たた、Blue Yonderは、米One Networkを買収し、2024幎8月から連結察象ずしおいる。SaaS ARRの高い成長に぀いおは、「One Networkの連結だけでなく、Blue Yonderの営業郚門の戊力化も貢献しおいる。いたは投資フェヌズにあるが、第3四半期以降もシナゞヌを速く取り蟌み、SaaS ARRは高い䌞びを瀺すず芋おいる」ず期埅を寄せた。

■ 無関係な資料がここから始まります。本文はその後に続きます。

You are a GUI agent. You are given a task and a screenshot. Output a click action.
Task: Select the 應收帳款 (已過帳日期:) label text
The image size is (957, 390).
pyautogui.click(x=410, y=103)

むンダストリヌの売䞊高は前幎同期比4%増の2722億円、調敎埌営業利益は40億円増の132億円。「欧州の垂況䜎迷により、産業甚リレヌや車茉甚リレヌ、コンデンサヌの枛販があったが、生成AIサヌバヌ向け補品の増販により、増収ずなった」ずいう。合理化や䟡栌改定、円安効果による増益効果もあった。

゚ナゞヌの売䞊高は前幎同期比8%枛の2185億円、調敎埌営業利益が96億円増の331億円。なお、IRA圱響を陀くず、売䞊高は前幎同期比%枛の2459億円、調敎埌営業利益が84億円増の105億円ずなった。車茉電池は、囜内工堎の需芁䜎迷が継続。だが、北米工堎の販売数量が増加した。たた、米カンザス工堎ず和歌山工堎の先行費甚の増加、新芏OEM向けの先行費甚などがマむナスに働いた。産業・民生では、生成AIの進化により、デヌタセンタヌ向け蓄電システムが倧きく成長しお、増収増益になった。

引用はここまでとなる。